You can’t obtain both an “A” allele and a “B” allele from your mother! So Jesus would only have one allele, from his mother, as his father was a ghost.
Do ghosts have a blood type???
The Shroud of Turin is either a fake or Jesus had a human father!
Of course, there is always the tried and true fall back: God went “poof” and Jesus was given AB blood by magic.
Okay. Now it is your turn to listen. I count at least 50 postings on the subject of blood type in this blog. That is for starters, just to get you acquainted with the subject. I’m sure we will have something to say about your argument.
Kate O’Hare, in the Catholic Channel of Patheos, discusses a conversation with David Gibson (pictured), one of the co-authors of “Finding Jesus,” the book on which the CNN TV series of the same name is based:
On the relics examined:
Some of them are not as claimed; some of them are probably forgeries. even; but some of them are the real deal. Some of them, all of them, open a window on history and onto the Gospels and what really happened.

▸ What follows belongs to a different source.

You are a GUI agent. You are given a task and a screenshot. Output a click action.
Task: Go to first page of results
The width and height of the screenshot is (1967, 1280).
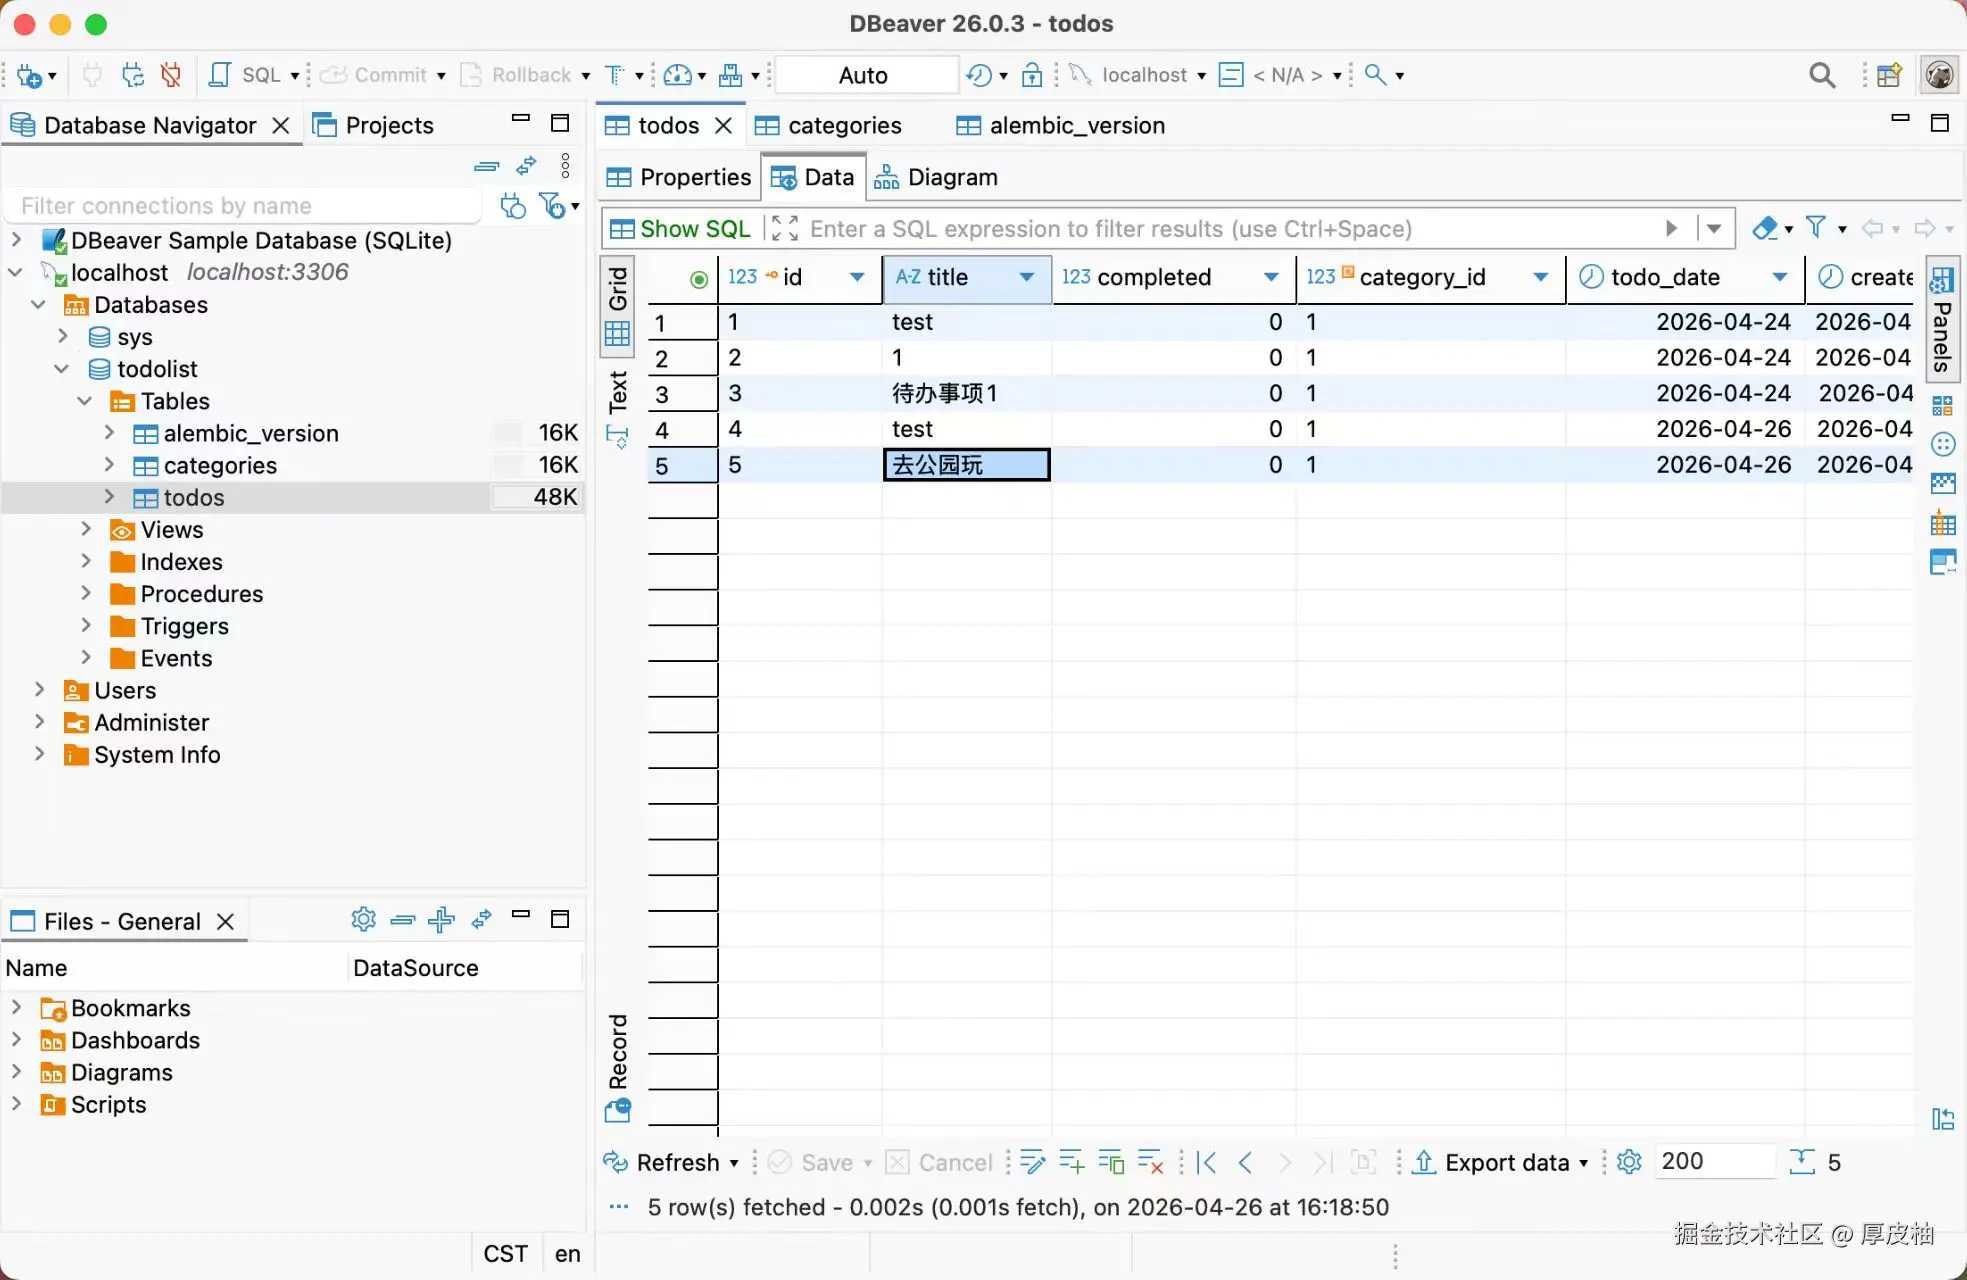1207,1162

Even if this piece of the True Cross isn’t the True Cross, what happened? How did these things migrate across centuries, why are they so important?
On why he’s a Catholic:
Honey, I don’t have enough time. That’s a whole other thing. I was raised Evangelical. My mom’s a Billy Graham Evangelical and very strong in her faith, but for me, I found a deeper tradition and a liturgical practice in the Catholic Church, like a number of Evangelicals have.
But again, not to diss anything else, there are so many aspects of conversion which are fascinating. Each conversion story stands on its own.
In the context of this book and this series, coming from a tradition where anything associated with relics was ridiculous or superstitious, to a tradition that reveres and venerates relics, and is also very strong on historical, Biblical research, there’s a common ground there that both sides can learn from the other on the value of looking for the Jesus of history.